The Cybersecurity and Infrastructure Security Agency (CISA) has a number of programs and services it uses to support the security of the nation’s communications sector, but the agency hasn’t assessed the effectiveness of these efforts and hasn’t developed metrics to measure its support, the Government Accountability Office (GAO) says in a new report.
The agency also “has not evaluated feedback it has received from the Communications Sector owners and operators to determine if those entities found its programs and services useful or relevant,” the report says, adding that CISA hasn’t assessed which types of sector owners and operators—large or small providers—benefit most from its programs.

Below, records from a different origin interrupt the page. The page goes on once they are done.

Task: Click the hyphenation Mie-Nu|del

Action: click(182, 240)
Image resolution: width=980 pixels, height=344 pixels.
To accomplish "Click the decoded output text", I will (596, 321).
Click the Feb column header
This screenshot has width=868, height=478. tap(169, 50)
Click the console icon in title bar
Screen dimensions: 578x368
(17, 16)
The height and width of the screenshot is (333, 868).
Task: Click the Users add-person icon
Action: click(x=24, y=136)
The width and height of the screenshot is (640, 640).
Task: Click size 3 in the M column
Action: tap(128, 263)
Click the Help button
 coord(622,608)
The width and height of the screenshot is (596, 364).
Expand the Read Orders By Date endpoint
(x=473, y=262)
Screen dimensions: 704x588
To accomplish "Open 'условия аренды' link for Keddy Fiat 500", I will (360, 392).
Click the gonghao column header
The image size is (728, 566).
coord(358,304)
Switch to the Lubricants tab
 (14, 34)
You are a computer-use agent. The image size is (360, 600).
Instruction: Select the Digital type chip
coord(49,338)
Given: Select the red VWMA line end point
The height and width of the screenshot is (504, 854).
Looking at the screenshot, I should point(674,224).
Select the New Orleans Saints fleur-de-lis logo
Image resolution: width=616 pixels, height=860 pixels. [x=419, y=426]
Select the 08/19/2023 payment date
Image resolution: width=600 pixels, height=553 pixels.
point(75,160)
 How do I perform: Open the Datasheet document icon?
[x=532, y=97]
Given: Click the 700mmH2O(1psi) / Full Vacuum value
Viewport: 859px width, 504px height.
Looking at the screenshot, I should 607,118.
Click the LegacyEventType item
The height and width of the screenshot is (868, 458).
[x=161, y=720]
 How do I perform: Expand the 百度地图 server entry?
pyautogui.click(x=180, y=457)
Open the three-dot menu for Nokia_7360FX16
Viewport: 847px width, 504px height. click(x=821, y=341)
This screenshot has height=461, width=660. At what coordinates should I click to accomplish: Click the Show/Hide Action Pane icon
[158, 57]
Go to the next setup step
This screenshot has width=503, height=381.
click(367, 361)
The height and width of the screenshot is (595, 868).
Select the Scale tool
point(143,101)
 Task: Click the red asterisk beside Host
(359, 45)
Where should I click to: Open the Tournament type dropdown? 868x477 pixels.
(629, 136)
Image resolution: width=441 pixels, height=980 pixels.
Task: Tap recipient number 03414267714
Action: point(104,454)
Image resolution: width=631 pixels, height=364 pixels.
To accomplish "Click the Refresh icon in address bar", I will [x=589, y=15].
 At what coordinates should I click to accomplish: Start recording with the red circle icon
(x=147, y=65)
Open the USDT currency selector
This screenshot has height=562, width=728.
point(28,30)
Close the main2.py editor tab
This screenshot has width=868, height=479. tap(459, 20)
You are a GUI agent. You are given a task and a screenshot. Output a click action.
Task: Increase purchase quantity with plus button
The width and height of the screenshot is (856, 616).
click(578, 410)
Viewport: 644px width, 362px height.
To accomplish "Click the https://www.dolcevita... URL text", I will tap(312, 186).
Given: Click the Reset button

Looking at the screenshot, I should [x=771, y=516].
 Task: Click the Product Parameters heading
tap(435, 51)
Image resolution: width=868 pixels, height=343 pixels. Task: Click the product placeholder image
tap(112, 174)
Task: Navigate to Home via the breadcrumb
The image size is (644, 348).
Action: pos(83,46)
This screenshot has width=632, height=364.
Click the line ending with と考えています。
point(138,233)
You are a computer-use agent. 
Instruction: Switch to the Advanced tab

GAO says that the Department of Homeland Security’s framework for managing risk among critical infrastructures encourages the use of metrics to analyze the effectiveness of activities to strengthen the security and resilience of these infrastructures.
The risks identified by DHS to the communications sector include physical, cyber and human threats, around which CISA has developed programs and services to lend support. These activities include incident management, information sharing, cybersecurity programs, field support, education and other initiatives.
During its investigation, GAO said that CISA said has had challenges in developing metrics to assess the performance of its programs, “including collecting voluntary information from sector owners and operators.”
In the cybersecurity space, CISA works with the private sector on a voluntary basis. GAO noted that CISA does seek feedback from industry on assessments conducted by the agency.